**Given exercise**. Begin at the line that has "The height and" and stop after the line that has "This screenshot has", and write out every line of those entries again, requests included. Scale each coordinate in the answers by 2.35, rounding to whole numbers with halves rounded up.
══ Records for this task ══
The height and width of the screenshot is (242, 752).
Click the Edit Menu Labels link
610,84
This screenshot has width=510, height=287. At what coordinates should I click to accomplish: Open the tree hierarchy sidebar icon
═══
══ Records for this task ══
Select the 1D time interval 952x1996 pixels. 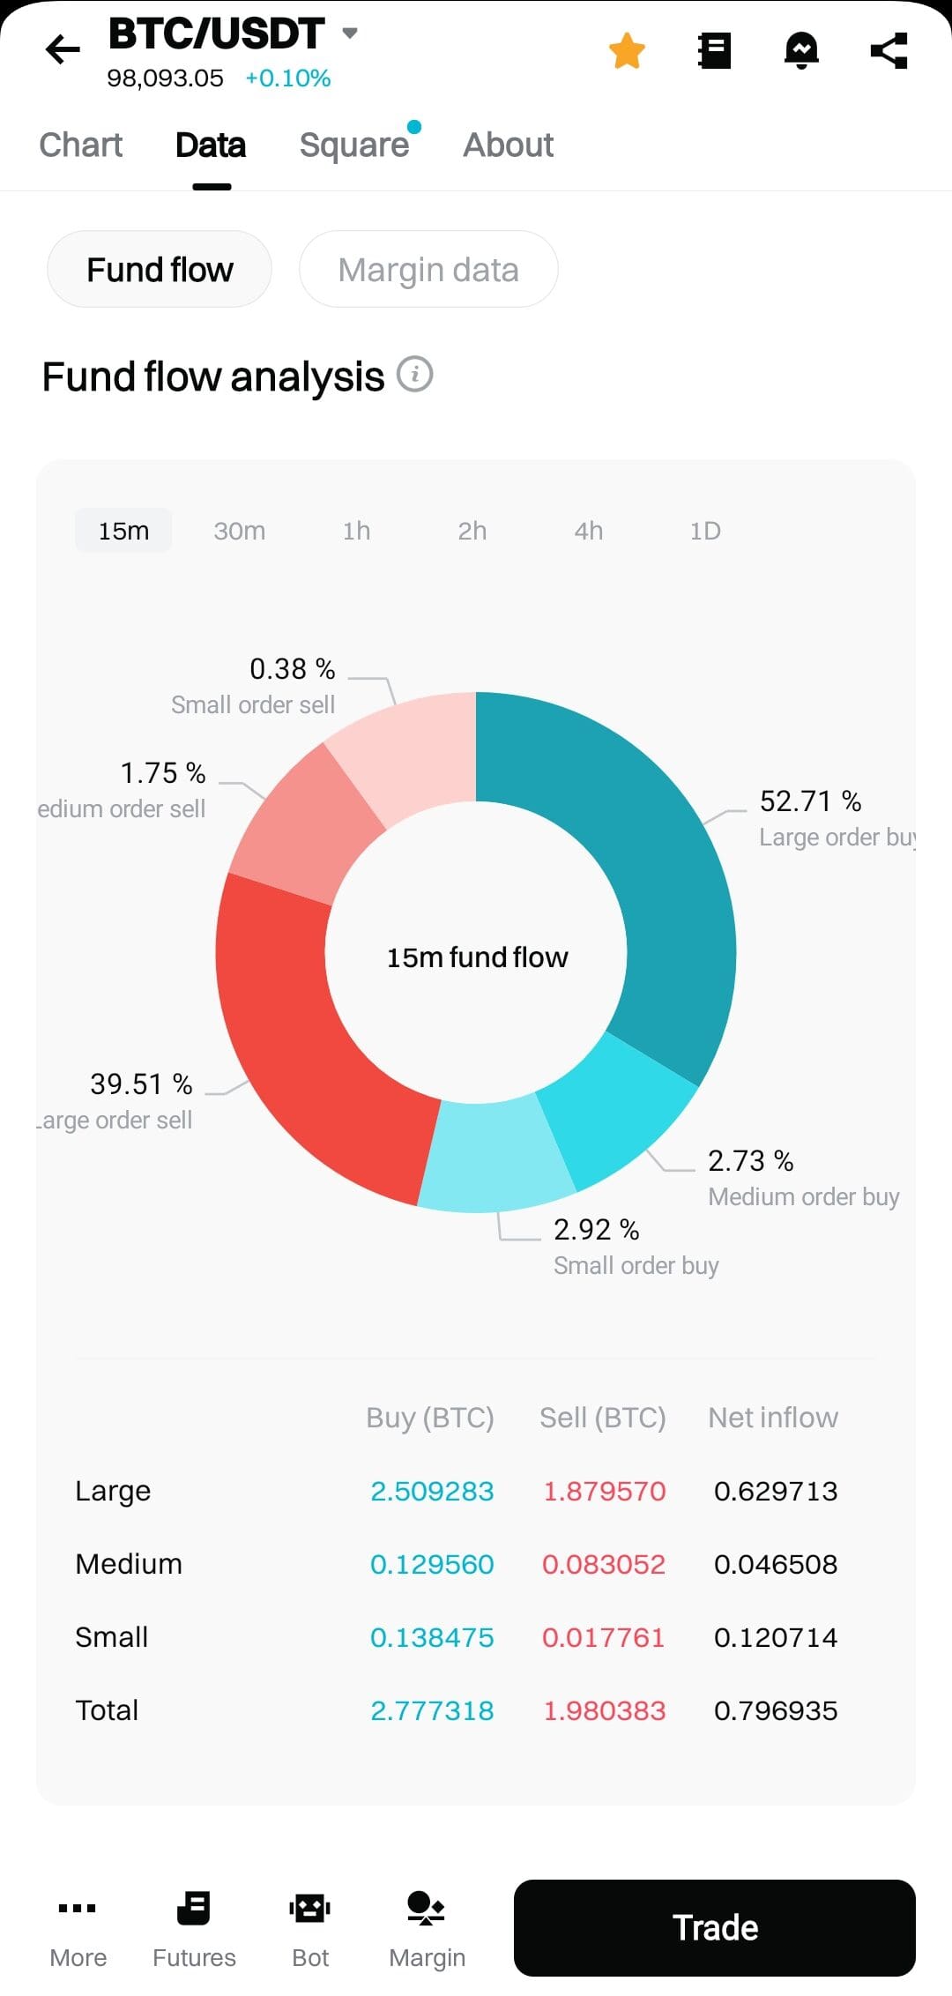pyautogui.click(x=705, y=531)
═══
**Result of the exercise**.
The height and width of the screenshot is (242, 752).
Click the Edit Menu Labels link
1434,197
This screenshot has width=510, height=287. At what coordinates should I click to accomplish: Open the tree hierarchy sidebar icon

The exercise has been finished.